Good  weapons are instruments of fear; all creatures hate them.
Therefore followers of the Tao never use them.
The wise man prefers the left,
The man of war prefers the right.
Weapons are instruments of fear; they are not a wise man's tools.
He uses them only when he has no choice.
Pëace and quiet are dear to his heart,
And victory no cause for rejoicing.
If you rejoice in victory, then you delight in killing;
If you delight in killing, you cannot fulfil yourself.
On happy occasions precedence is given to the left,
On sad occasions to the right.
In the army the general stands on the left,
The commander-in-chief on the right.
This means that war is conducted like a funeral.
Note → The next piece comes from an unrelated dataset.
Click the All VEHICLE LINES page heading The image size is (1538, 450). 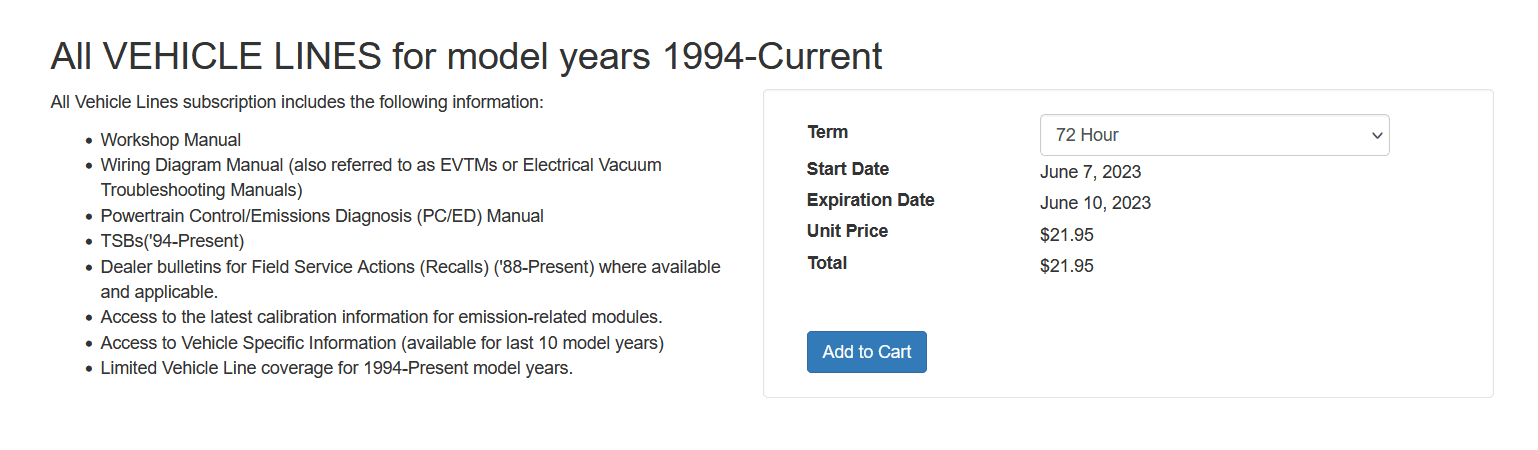click(x=466, y=57)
When many people are being killed,
They should be mourned in heartfelt sorrow.
That is why victory must be observed like a funeral
 This word is missing in the Ma wang tui versions and a source of confusion for some. Cf. below.
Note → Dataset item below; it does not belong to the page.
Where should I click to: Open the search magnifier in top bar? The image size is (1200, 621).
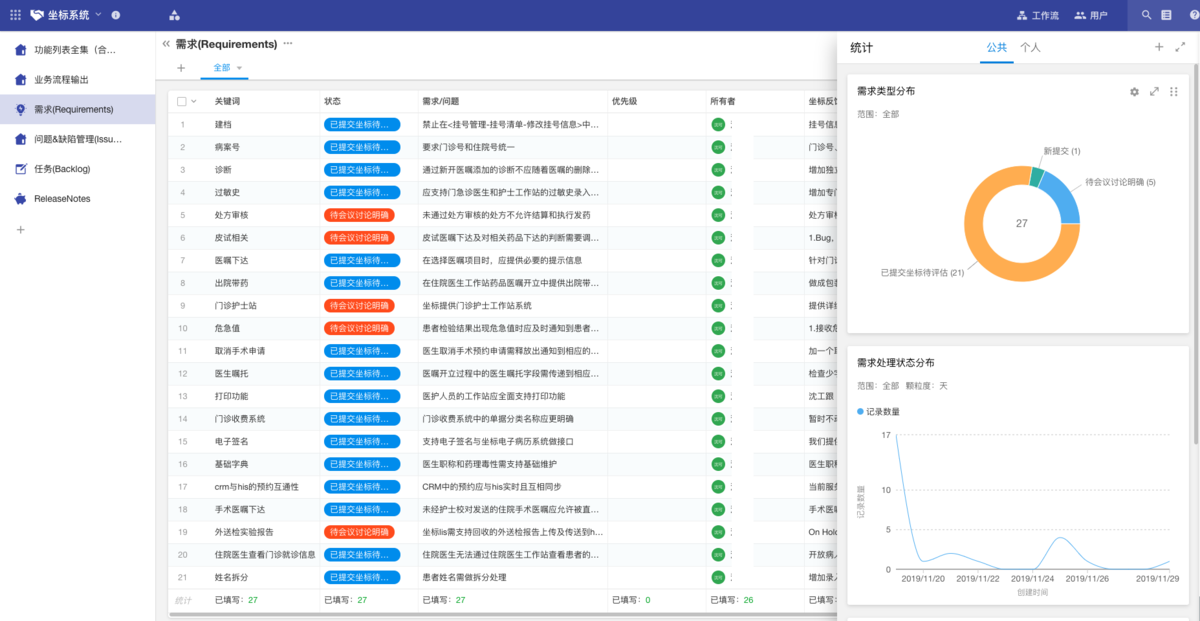point(1146,15)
 The Ma wang tui text, reads these two lines on rejoicing in victory rather as rejoicing in weapons as beautiful which is in itself tantamount to delighting in instruments of ill omen and in killing.
 Both Lau and the Ma wang tui text agree that this means one cannot realise one's intentions as regards spreading one's ideas.
Interestingly, this and chapter 66 are the only ones that have no commentary by Wang Pi, and - of course - there is much speculation as to why this might be.
Was it - as I felt myself in writing it down - that this chapter seemed to him to be a later interpolation? If so, it certainly existed well before he did (he was born in 226 CE whereas the Ma wang tui texts date from early Han times nearly 500 years before). Or was it simply, as John Lynn suggests, that he felt it was self-evident and didn't need a commentary from him? In fact, in his commentary on ch 63, he cites a line from this chapter (but not brought out as such in the Gia-fu Feng translation), viz., that rather than rejoicing in weapons as beautiful one should instead be utterly dispassionate as regards them,thus showing that he was, indeed, awre of this chapter as it stood. Lynn also mentions that it is quite feasible that the commentary has simply been lost. Henrick's mentions that in some editions of the the Lao-tze, chapters 30 and 31 are brought together as one inasmuch as they seem - at least on the outside - to deal with the same subject.
Professor Cheng's commentary points out that several early commentators were upset by the 'fine' in the first line while others left it withoutout commentary. He himself also suspends judgement.
His commentary then continues as follows: ... the ancients, when they took up arms, believed it to be inauspicious and so used the right side. They did not consider even victory a cause for celebration, but rather mourned the multitudes of slaughtered. That is why chapter 69 says, 'when opposing armies face each other, the one stung by grief will be victorious'.
Inasmuch as it appears, on the surface, simply to repeat what was said in chapter 30, this chapter might well seem to be either redundant or a later interpolation, but - with some reflection, I might add! - another interpretation could be as follows: For some odd reason, weapons are regarded (at least by most men and some women) as beautiful. I note, for example, when demonstrating the sword form of t'ai chi ch'uan, that many are fascinated by it not because of the projection of chi into the instrument so much as because of the beauty of the instrument itself and of its manipulation.
T'ai chi ch'uan and t'ai chi chien(*), however, are both 'rooted in the feet, develop in the legs, find direction in the waist and manifest in the fingers'... What this ultimately means is that it doesn't really matter what you do with the hands as long as they fully manifest what is coming up from the feet through the legs and waist. Calligraphy is a good non-martial example. Or sweeping.
I, too, rather like swords and knives... for various reasons, magical, practical and as extensions of chi... Also because they are often very good examples of their makers' art. I do not, when examining a sword, imagine myself (or anyone else for that matter) cleaving somebody's head with it or sticking it into anyone's softer and less protected parts.
(*) Very roughly translatable as t'ai chi open-handed sparring and t'ai chi sword form.
I am also, I find, very rarely strategic... I respond in the instant rather than think things through to an end I might be seeking... In fact, I find 'desired ends' generally quite undesirable (as in: 'be careful what you wish for; it may just be granted').
What I mean by all this is that for people who like to manipulate and who deem strategy a useful tool in their lives, there is a fascination with the logic of things - the 'straight line' logic of the brain. I believe (having never yet seen a straight line in nature except the seeming ones of light rays which I am assured are actually curved, if over vast distances of space) rather in the 'eco' logic of the 'heart' - the 'heart-mind' mentioned a few chapters back.
I think it's this tendency here that Grandfather Lao is pointing to. The universe is sacred. Anthing you do to 'make it better' can only really make it worse, or, at very best, be of fleeting effect. There is a fascination in thinking you're in control, but who actually ever is? Those who control best are like surfers reading the instant of wave through their feet and bodies and responding 'im-mediate-ly', so to speak - without 'mediating' thought or preprepared 'plan' and 'strategy'. They, at least, are alive to the moment - unless (like myself) they happen to be woolly-minded into the bargain.